Of course we could have stopped here and just tell the users of Floorplanner to print the exported image. But since we are Floorplanner, we didn’t want to introduce another step requiring user action in the printing process, after all, we are the “easiest way” :-) .
So I decided to use the same BitmapData created for the image export as basis for the printing. The first results where rather disappointing, I attached the created BitmapData to a MovieClip which in turn was given to the PrintJob. The produced print was of really low quality, you could easily see pixels all over the place. I tried using more pixels but now I bumped into the pixel limit of BitmapData (2880×2880 pixels). To work around this I invented the BigBitmapData class, this is a wrapper class that mimics the functionality of the BitmapData class, but which doesn’t have an upper limit of the number of pixels which can be used. When an instance of BitBitmapData is created which is bigger than 2880 by 2880, it creates additional BitmapDatas to store the additional pixels needed. So in fact the BigBitmapData internally stores an two dimensional array of BitmapDatas to bypass the pixel limit.
So with this new class I was able to scale up the created image to unprecedented sizes. I did a lot of printing experiments with scaling of the input, I tried scaling settings from 2 times to more than 10 times! This huge bitmap was attached to a MovieClip which in turn had to be scaled to fit on one single page of the printer. These values did give a better result, but still not good enough. It turned out that I had to take the DPI of the printer into account. The optimal scale factor turned out to be (1 / 72) * 300. The 72 is the DPI of the screen, and the 300 is the DPI of the printer. Furthermore a ‘point’ (print unit of measurement) is 1/72 inch, while the size of a pixel (screen unit of measurement) is dependent on the resolution of the screen.
So what this method actually does is creating a big image (which is resized to the paper contents) with enough quality to be printable on a 300 DPI printer.

New print output

New print output

So as you can see in the second image above, the new print looks a lot better, and since the new print uses bitmaps it is really easy to rotate it to always produce a print that tries to fill the entire paper.

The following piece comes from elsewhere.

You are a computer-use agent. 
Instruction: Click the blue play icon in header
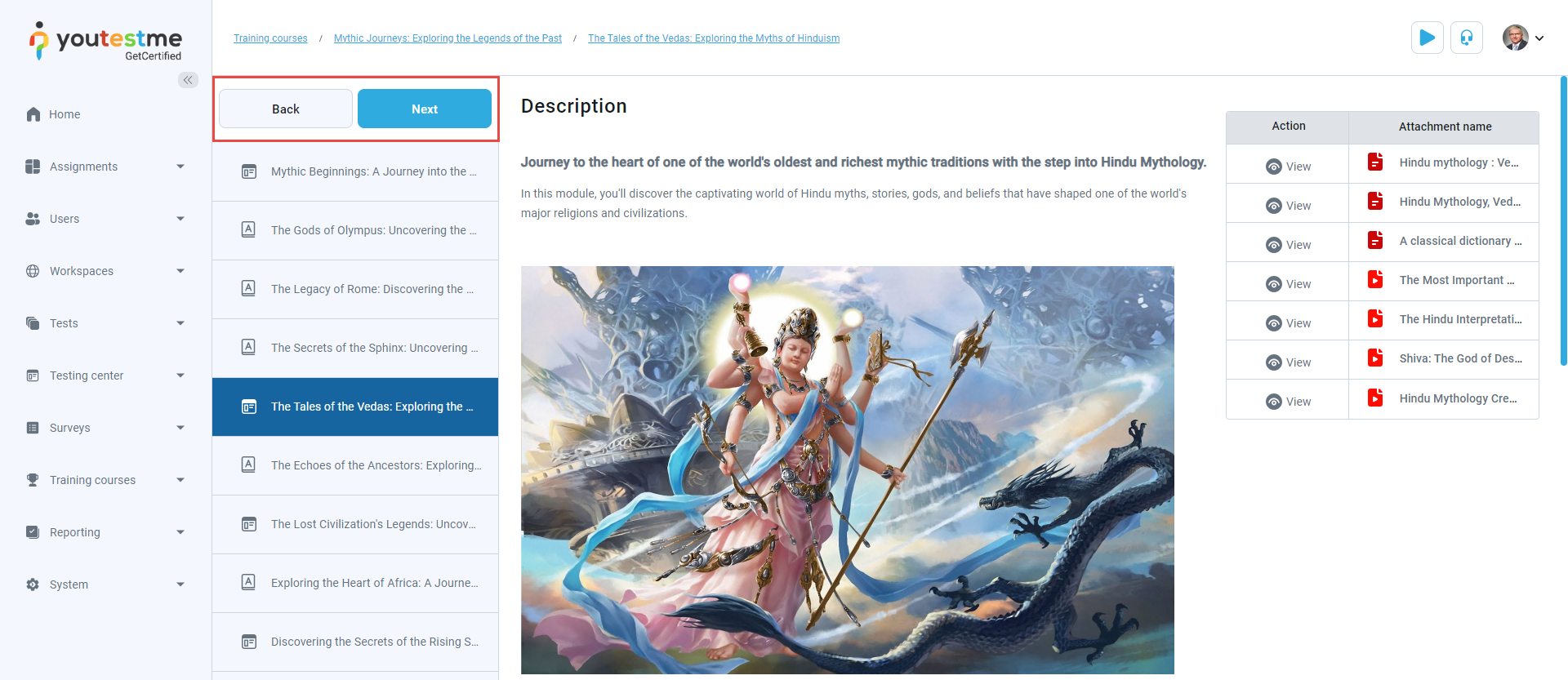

A disadvantage of this method is that it takes quite some computational power to compute all the pixels for the bitmap that is created in memory, so as a result the FlashPlayer and sometimes even the browser freezes for a moment. Although this isn’t very good, we thought this behavior is acceptable since the quality of the prints is much better than the previous ones and the freeze time is actually really short. If you are not convinced by the images (which is understandable since the quality difference can only be seen on paper), just check it out!